### Exercise data
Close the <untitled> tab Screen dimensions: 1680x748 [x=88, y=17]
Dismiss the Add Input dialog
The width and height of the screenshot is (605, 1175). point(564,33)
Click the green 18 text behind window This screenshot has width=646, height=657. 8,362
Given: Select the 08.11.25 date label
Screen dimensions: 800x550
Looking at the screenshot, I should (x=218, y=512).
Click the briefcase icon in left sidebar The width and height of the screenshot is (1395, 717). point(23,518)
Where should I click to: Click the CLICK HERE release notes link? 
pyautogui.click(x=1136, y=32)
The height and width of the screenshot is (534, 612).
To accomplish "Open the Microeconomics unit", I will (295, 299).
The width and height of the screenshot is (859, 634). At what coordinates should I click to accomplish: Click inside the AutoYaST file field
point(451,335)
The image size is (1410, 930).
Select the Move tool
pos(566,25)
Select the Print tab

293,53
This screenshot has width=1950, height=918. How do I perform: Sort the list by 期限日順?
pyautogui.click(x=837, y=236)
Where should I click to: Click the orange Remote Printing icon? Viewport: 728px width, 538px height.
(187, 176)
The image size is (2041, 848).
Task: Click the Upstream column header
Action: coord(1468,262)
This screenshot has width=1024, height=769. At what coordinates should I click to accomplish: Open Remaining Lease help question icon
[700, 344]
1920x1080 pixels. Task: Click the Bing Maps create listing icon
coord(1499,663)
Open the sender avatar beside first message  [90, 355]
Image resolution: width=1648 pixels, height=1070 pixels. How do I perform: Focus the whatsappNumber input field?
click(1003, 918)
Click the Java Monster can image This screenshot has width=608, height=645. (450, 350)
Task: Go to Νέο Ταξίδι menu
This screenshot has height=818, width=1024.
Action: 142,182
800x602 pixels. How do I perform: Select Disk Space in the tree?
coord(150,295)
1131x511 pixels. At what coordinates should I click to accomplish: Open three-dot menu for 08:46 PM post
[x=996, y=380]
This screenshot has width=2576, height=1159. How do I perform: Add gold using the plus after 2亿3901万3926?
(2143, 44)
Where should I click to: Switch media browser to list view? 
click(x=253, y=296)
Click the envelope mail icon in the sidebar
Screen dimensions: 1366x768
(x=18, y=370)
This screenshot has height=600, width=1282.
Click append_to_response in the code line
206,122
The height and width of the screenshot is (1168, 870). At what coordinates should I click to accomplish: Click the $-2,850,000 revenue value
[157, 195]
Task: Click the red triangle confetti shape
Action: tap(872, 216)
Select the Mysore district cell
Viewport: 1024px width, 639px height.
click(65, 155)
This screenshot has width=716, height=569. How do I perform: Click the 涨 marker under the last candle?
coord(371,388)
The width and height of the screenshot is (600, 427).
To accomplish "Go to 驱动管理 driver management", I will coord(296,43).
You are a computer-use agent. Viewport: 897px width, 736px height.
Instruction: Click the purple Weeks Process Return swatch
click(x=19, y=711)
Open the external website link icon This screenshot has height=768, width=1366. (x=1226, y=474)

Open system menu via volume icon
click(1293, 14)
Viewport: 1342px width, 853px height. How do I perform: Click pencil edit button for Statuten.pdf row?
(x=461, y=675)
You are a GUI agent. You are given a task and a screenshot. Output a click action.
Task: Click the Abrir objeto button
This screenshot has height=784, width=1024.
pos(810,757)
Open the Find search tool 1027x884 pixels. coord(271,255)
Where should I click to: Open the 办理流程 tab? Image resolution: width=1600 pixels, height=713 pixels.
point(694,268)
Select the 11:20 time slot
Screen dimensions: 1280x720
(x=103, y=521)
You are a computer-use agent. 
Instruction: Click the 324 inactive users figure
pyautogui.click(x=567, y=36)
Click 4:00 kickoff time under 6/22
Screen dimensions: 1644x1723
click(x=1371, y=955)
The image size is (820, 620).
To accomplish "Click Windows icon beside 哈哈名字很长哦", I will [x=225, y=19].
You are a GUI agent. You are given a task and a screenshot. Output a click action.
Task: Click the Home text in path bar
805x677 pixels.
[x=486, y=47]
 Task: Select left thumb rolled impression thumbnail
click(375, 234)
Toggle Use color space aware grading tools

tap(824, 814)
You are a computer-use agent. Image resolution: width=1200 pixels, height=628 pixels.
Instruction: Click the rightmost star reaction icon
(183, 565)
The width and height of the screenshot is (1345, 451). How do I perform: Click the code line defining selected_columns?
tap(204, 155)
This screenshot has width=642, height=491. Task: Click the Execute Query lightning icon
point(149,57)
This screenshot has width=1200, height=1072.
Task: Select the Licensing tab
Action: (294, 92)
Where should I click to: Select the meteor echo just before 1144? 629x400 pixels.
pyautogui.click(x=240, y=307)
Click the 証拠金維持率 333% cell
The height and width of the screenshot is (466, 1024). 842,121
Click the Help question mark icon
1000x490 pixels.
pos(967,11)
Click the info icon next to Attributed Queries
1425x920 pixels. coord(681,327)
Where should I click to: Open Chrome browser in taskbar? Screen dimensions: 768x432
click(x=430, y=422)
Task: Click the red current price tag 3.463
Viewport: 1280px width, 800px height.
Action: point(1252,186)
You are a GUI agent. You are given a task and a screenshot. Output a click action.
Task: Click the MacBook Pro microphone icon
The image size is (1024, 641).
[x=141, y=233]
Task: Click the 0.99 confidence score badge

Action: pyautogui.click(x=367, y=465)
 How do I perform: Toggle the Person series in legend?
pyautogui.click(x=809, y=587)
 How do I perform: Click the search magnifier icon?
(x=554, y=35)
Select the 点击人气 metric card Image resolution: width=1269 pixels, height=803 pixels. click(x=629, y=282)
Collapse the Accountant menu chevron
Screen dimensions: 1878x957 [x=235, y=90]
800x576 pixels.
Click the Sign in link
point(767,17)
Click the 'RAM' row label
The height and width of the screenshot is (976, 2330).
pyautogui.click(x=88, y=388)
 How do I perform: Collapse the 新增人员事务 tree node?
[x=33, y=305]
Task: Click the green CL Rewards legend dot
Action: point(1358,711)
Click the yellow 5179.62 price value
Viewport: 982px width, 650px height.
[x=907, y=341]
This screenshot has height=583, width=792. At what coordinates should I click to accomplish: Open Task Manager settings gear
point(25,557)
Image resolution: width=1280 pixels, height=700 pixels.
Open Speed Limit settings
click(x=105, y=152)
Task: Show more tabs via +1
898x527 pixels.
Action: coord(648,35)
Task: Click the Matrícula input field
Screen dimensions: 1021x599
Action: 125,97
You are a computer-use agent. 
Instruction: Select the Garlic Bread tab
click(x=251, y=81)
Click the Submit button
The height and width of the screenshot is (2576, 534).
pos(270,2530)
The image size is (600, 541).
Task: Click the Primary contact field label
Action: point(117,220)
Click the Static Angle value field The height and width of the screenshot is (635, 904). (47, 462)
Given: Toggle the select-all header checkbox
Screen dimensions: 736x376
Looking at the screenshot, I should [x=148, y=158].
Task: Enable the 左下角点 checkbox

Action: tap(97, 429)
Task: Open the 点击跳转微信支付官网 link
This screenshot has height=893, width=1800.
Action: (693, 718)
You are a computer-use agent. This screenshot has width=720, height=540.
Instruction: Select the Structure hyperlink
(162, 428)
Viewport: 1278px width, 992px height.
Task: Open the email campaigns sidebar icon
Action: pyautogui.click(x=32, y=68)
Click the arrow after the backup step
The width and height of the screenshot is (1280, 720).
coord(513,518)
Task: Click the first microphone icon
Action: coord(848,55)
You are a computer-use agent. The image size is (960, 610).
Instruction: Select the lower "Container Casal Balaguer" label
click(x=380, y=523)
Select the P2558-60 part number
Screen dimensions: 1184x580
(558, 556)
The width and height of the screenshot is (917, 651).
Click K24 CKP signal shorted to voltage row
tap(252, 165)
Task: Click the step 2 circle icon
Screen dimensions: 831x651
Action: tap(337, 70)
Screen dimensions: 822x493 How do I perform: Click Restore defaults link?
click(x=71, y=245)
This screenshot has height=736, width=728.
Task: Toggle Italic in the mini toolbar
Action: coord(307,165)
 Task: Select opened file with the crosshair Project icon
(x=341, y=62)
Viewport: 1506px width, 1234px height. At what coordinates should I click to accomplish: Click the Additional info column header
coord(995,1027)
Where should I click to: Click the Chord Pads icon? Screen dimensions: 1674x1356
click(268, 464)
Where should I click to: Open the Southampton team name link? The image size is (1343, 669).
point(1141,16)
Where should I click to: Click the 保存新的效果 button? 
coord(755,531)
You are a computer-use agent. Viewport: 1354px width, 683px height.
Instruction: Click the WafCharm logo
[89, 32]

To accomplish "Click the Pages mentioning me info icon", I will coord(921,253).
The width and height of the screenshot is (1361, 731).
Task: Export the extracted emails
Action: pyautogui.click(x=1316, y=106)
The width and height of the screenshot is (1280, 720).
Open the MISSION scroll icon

### Prompt
Each line in the records that carries "computer" must be copied out.

### Solution
You are a computer-use agent. Viewport: 897px width, 736px height.
You are a computer-use agent. 
You are a computer-use agent. Image resolution: width=1200 pixels, height=628 pixels.
You are a computer-use agent. 
You are a computer-use agent. This screenshot has width=720, height=540.
You are a computer-use agent. The image size is (960, 610).
You are a computer-use agent. Viewport: 1354px width, 683px height.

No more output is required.